**YOUR OBJECTIVE:** Gather each line in the entries that includes the string "photo".

**RECORDS FOR THIS TASK:**
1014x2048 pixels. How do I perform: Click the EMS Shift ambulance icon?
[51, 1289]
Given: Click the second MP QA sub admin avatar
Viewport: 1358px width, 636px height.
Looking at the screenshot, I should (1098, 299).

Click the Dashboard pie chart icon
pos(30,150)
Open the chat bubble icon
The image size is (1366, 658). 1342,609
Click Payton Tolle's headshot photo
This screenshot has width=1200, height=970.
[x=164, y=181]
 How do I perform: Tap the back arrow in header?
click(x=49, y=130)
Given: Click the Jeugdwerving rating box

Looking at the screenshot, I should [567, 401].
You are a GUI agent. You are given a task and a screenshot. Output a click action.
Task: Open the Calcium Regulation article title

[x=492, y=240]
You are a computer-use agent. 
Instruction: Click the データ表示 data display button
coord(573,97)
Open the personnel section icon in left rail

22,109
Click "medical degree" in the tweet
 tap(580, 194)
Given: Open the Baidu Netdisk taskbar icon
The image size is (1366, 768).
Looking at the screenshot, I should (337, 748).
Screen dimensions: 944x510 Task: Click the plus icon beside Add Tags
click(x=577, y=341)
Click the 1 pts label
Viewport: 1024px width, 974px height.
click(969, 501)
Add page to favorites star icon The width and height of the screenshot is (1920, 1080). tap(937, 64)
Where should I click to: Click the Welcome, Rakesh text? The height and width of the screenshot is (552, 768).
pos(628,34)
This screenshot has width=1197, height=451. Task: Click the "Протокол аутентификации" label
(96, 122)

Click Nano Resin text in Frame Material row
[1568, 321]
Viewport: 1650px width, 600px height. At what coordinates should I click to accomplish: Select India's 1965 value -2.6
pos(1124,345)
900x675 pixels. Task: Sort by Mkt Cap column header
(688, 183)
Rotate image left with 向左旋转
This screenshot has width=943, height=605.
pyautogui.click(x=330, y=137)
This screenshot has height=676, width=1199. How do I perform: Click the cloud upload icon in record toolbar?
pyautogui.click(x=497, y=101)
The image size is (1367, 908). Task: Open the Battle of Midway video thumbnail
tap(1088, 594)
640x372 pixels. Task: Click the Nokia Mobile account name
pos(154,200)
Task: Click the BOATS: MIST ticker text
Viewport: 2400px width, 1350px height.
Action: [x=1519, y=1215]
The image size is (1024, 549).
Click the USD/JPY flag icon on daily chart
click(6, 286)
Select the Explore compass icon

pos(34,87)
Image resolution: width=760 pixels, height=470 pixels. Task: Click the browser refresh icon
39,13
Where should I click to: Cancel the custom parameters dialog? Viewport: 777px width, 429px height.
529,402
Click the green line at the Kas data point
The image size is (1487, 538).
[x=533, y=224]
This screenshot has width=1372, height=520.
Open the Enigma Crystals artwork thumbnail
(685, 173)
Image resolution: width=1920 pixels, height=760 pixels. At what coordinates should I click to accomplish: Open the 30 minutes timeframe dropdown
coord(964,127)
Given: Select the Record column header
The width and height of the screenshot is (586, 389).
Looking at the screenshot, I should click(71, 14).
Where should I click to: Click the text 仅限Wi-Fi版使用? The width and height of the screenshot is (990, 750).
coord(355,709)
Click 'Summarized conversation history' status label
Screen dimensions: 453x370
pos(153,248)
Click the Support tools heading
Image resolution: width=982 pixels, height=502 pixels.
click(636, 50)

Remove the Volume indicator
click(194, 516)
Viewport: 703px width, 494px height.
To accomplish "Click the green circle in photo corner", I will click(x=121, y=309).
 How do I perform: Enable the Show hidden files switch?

**TASK SOLUTION:**
Click Payton Tolle's headshot photo
To accomplish "Click the green circle in photo corner", I will click(x=121, y=309).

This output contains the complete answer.